ASSIGNED TASK:
Please copy the data shown below, word for word.

DATA RECORDS:

++++++++

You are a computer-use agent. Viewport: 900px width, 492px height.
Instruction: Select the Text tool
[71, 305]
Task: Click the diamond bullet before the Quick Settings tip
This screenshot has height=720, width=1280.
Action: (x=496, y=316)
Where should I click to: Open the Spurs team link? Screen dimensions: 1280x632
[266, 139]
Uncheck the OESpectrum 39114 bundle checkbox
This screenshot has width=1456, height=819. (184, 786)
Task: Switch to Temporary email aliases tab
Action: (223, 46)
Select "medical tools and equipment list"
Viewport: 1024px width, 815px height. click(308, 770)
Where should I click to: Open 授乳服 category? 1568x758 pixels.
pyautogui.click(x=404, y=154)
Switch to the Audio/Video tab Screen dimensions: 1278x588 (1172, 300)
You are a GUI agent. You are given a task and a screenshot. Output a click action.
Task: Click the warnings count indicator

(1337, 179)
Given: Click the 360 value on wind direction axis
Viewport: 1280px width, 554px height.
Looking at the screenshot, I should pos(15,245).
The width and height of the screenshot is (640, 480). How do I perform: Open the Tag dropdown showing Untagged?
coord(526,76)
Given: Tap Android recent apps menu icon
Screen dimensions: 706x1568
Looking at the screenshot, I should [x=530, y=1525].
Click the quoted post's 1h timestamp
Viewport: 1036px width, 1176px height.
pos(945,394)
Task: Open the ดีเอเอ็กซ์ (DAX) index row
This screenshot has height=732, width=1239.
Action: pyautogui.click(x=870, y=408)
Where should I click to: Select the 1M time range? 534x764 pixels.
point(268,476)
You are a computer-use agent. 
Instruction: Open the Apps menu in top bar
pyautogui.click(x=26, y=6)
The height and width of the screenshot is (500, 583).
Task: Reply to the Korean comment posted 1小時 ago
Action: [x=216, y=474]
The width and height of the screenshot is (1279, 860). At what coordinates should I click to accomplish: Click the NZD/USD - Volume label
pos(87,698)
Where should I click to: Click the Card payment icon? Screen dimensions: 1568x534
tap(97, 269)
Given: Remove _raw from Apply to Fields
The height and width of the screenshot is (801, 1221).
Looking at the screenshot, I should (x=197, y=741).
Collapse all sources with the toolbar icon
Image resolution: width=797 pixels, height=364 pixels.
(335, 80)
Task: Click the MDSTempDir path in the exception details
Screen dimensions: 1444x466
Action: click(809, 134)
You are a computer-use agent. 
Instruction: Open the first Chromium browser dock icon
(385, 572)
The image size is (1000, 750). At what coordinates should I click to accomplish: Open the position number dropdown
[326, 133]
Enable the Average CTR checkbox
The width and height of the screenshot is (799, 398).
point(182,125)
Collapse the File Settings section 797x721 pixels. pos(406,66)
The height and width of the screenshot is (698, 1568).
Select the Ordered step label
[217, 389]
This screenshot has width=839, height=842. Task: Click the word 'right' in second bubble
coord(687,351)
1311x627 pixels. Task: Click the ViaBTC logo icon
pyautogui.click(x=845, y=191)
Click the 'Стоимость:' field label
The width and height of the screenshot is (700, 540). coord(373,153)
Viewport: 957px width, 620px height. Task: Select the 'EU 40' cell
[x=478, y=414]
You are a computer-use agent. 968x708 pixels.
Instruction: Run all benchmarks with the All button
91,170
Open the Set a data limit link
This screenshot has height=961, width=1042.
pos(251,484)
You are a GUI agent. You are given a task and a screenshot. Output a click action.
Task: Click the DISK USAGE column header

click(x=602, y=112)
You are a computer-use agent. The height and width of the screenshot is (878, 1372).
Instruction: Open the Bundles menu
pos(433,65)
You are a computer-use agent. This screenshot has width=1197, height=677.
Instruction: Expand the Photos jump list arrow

++++++++

WRITTEN SOLUTION:
You are a computer-use agent. Viewport: 900px width, 492px height.
Instruction: Select the Text tool
[71, 305]
Task: Click the diamond bullet before the Quick Settings tip
This screenshot has height=720, width=1280.
Action: (x=496, y=316)
Where should I click to: Open the Spurs team link? Screen dimensions: 1280x632
[266, 139]
Uncheck the OESpectrum 39114 bundle checkbox
This screenshot has width=1456, height=819. (184, 786)
Task: Switch to Temporary email aliases tab
Action: (223, 46)
Select "medical tools and equipment list"
Viewport: 1024px width, 815px height. click(308, 770)
Where should I click to: Open 授乳服 category? 1568x758 pixels.
pyautogui.click(x=404, y=154)
Switch to the Audio/Video tab Screen dimensions: 1278x588 (1172, 300)
You are a GUI agent. You are given a task and a screenshot. Output a click action.
Task: Click the warnings count indicator

(1337, 179)
Given: Click the 360 value on wind direction axis
Viewport: 1280px width, 554px height.
Looking at the screenshot, I should pos(15,245).
The width and height of the screenshot is (640, 480). How do I perform: Open the Tag dropdown showing Untagged?
coord(526,76)
Given: Tap Android recent apps menu icon
Screen dimensions: 706x1568
Looking at the screenshot, I should [x=530, y=1525].
Click the quoted post's 1h timestamp
Viewport: 1036px width, 1176px height.
pos(945,394)
Task: Open the ดีเอเอ็กซ์ (DAX) index row
This screenshot has height=732, width=1239.
Action: pyautogui.click(x=870, y=408)
Where should I click to: Select the 1M time range? 534x764 pixels.
point(268,476)
You are a computer-use agent. 
Instruction: Open the Apps menu in top bar
pyautogui.click(x=26, y=6)
The height and width of the screenshot is (500, 583).
Task: Reply to the Korean comment posted 1小時 ago
Action: [x=216, y=474]
The width and height of the screenshot is (1279, 860). At what coordinates should I click to accomplish: Click the NZD/USD - Volume label
pos(87,698)
Where should I click to: Click the Card payment icon? Screen dimensions: 1568x534
tap(97, 269)
Given: Remove _raw from Apply to Fields
The height and width of the screenshot is (801, 1221).
Looking at the screenshot, I should (x=197, y=741).
Collapse all sources with the toolbar icon
Image resolution: width=797 pixels, height=364 pixels.
(335, 80)
Task: Click the MDSTempDir path in the exception details
Screen dimensions: 1444x466
Action: click(809, 134)
You are a computer-use agent. 
Instruction: Open the first Chromium browser dock icon
(385, 572)
The image size is (1000, 750). At what coordinates should I click to accomplish: Open the position number dropdown
[326, 133]
Enable the Average CTR checkbox
The width and height of the screenshot is (799, 398).
point(182,125)
Collapse the File Settings section 797x721 pixels. pos(406,66)
The height and width of the screenshot is (698, 1568).
Select the Ordered step label
[217, 389]
This screenshot has width=839, height=842. Task: Click the word 'right' in second bubble
coord(687,351)
1311x627 pixels. Task: Click the ViaBTC logo icon
pyautogui.click(x=845, y=191)
Click the 'Стоимость:' field label
The width and height of the screenshot is (700, 540). coord(373,153)
Viewport: 957px width, 620px height. Task: Select the 'EU 40' cell
[x=478, y=414]
You are a computer-use agent. 968x708 pixels.
Instruction: Run all benchmarks with the All button
91,170
Open the Set a data limit link
This screenshot has height=961, width=1042.
pos(251,484)
You are a GUI agent. You are given a task and a screenshot. Output a click action.
Task: Click the DISK USAGE column header

click(x=602, y=112)
You are a computer-use agent. The height and width of the screenshot is (878, 1372).
Instruction: Open the Bundles menu
pos(433,65)
You are a computer-use agent. This screenshot has width=1197, height=677.
Instruction: Expand the Photos jump list arrow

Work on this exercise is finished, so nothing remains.